Document excerpt:
>>>>

The Bristol Coalfield is a geologically complex coalfield in the west of England. Comprising the coal-bearing rocks arranged around the Coalpit Heath Syncline and Kingsdown Anticline, it extends beneath the eastern parts of the city of Bristol and northwards through southern Gloucestershire. The coalfield is sometimes referred to together with the Somerset Coalfield, which lies to its south, as the Bristol and Somerset Coalfield. There are also two outlying coal-mining areas, the Severn Coalfield and the Nailsea Basin which are described below.

Several coal seams are named in the sequence in the Bristol Coalfield. The seams are listed stratigraphically with the uppermost (youngest) at the head of the list and the lowermost (oldest) at the foot. Not all seams are named, nor are all seams present at any one location.

<<<<

Tasks:
A. Reproduce the coalfield passage word for word, from start to finish.
B. Recast the part of the listing that opens with the line containing "is (710, 1139)." and closes with the line containing "at that location.", both lines included, as a numbered list with blank lines left out. Leave the pictures out of your answer.
The coalfield passage and the listing come from unrelated sources.

Records for the exercise:
>>>>

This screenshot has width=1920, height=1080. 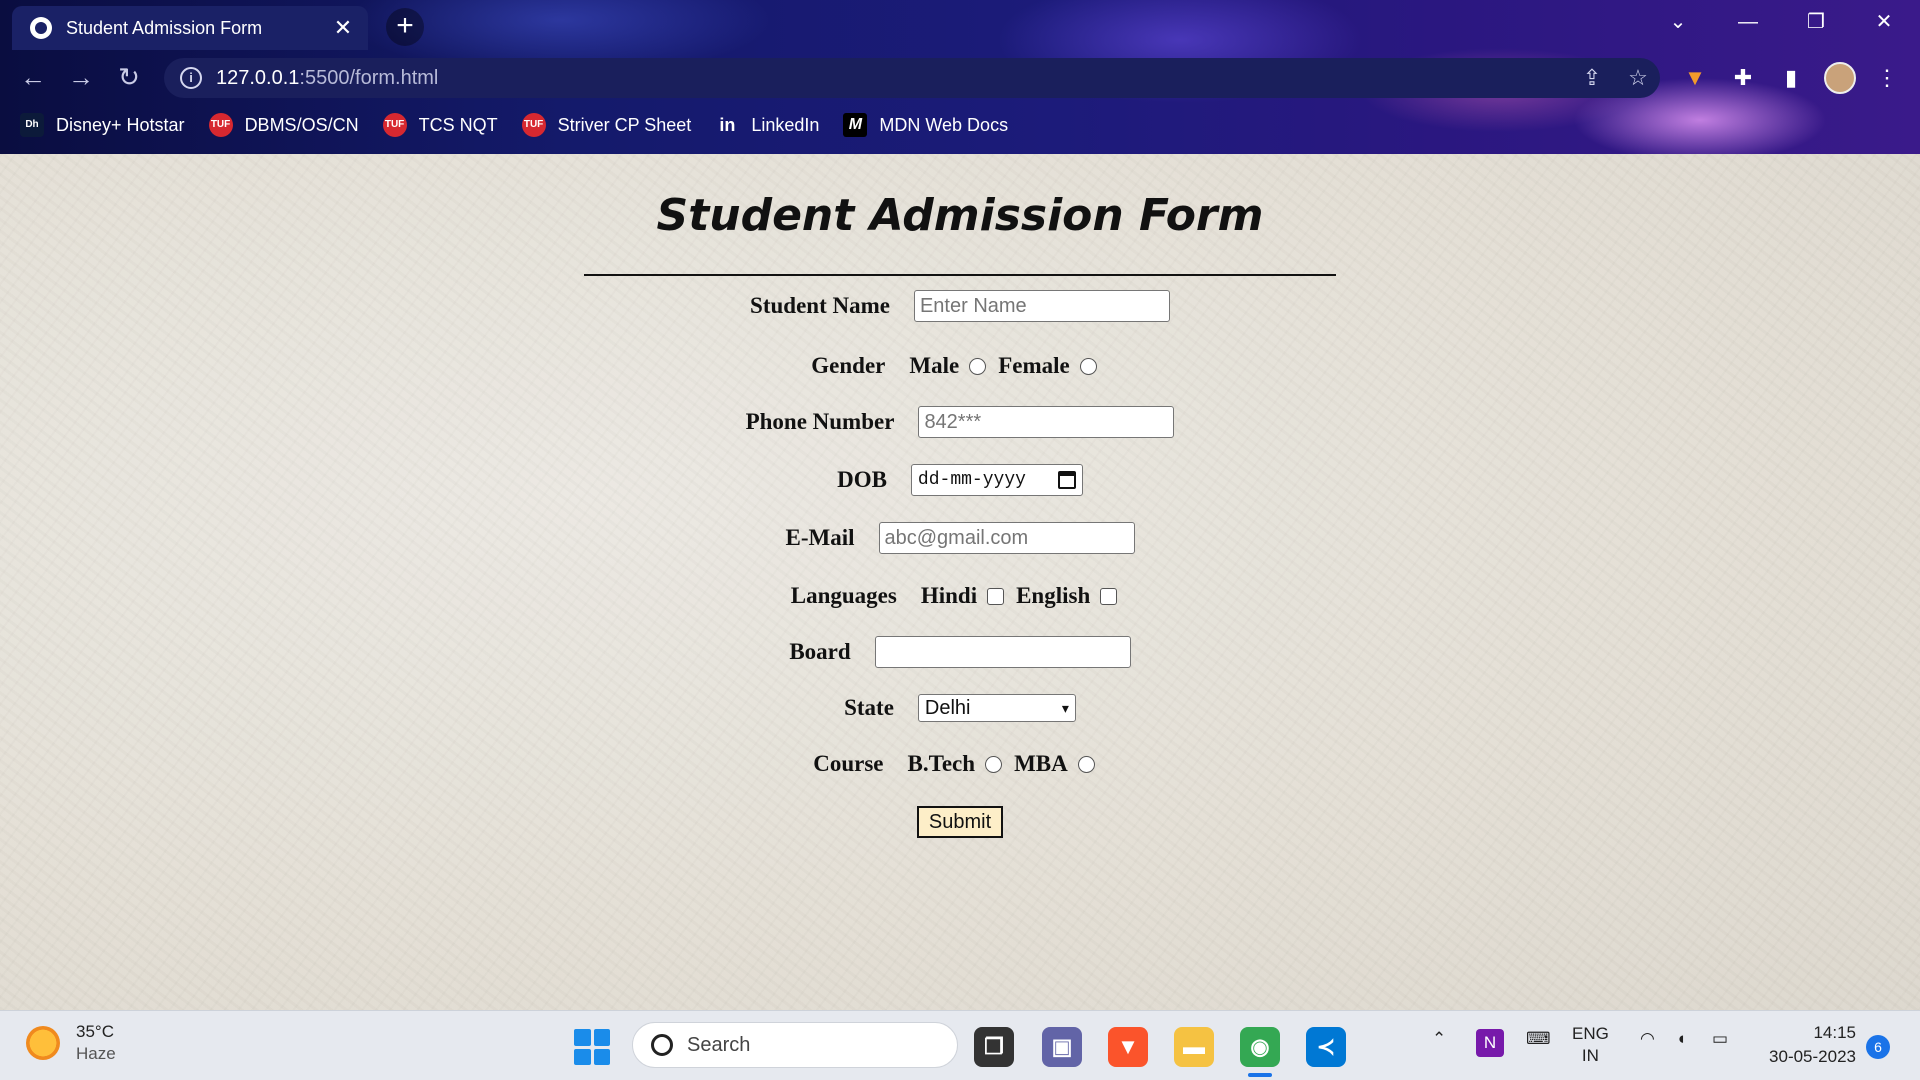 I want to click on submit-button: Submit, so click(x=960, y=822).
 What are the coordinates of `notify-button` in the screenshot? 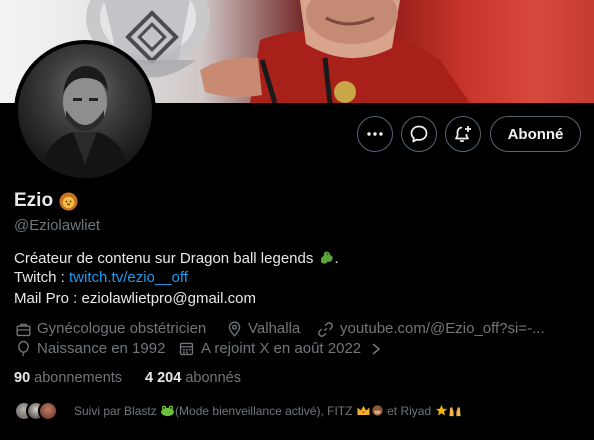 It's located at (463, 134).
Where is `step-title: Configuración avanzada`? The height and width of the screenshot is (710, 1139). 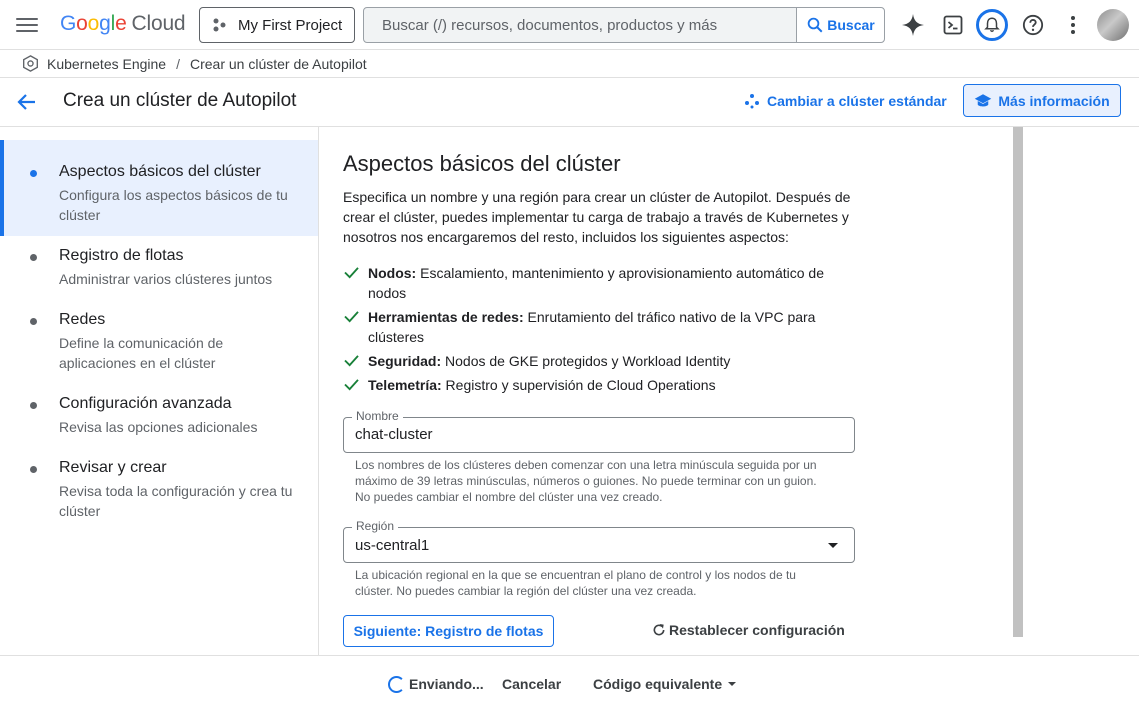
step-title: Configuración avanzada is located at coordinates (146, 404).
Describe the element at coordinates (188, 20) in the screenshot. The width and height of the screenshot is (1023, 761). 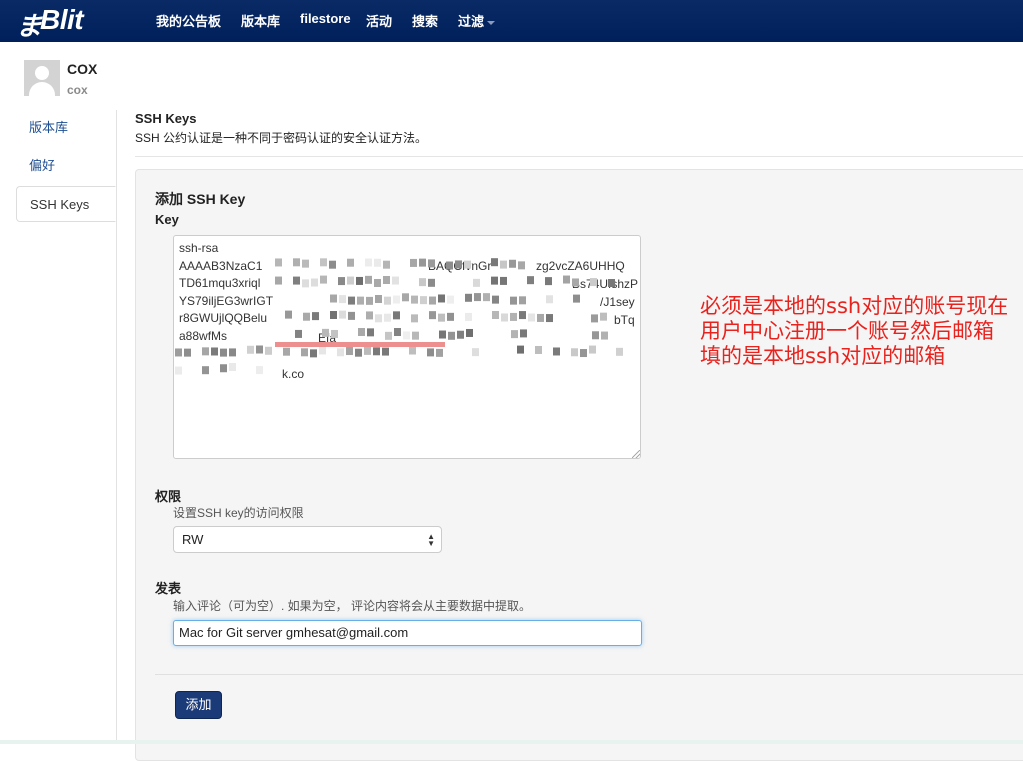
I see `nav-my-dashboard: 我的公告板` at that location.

<<<<
>>>>

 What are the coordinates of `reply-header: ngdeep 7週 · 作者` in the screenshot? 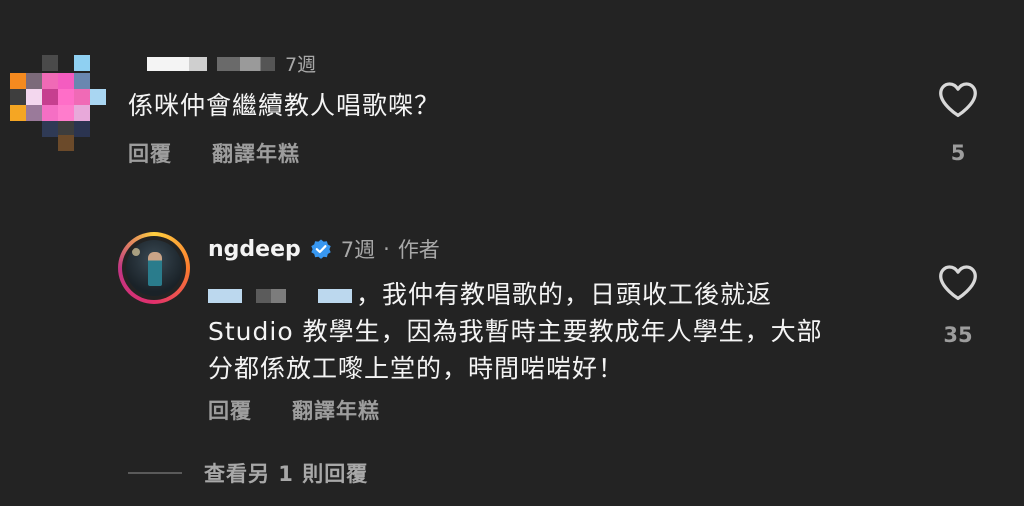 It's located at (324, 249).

<<<<

Responses to the exercise:
A.
The Bristol Coalfield is a geologically complex coalfield in the west of England. Comprising the coal-bearing rocks arranged around the Coalpit Heath Syncline and Kingsdown Anticline, it extends beneath the eastern parts of the city of Bristol and northwards through southern Gloucestershire. The coalfield is sometimes referred to together with the Somerset Coalfield, which lies to its south, as the Bristol and Somerset Coalfield. There are also two outlying coal-mining areas, the Severn Coalfield and the Nailsea Basin which are described below.

Several coal seams are named in the sequence in the Bristol Coalfield. The seams are listed stratigraphically with the uppermost (youngest) at the head of the list and the lowermost (oldest) at the foot. Not all seams are named, nor are all seams present at any one location.

B.
1. Where is `step-title: Configuración avanzada`? The height and width of the screenshot is (710, 1139). 
2. step-title: Configuración avanzada is located at coordinates (146, 404).
3. Describe the element at coordinates (188, 20) in the screenshot. The width and height of the screenshot is (1023, 761). 
4. I see `nav-my-dashboard: 我的公告板` at that location.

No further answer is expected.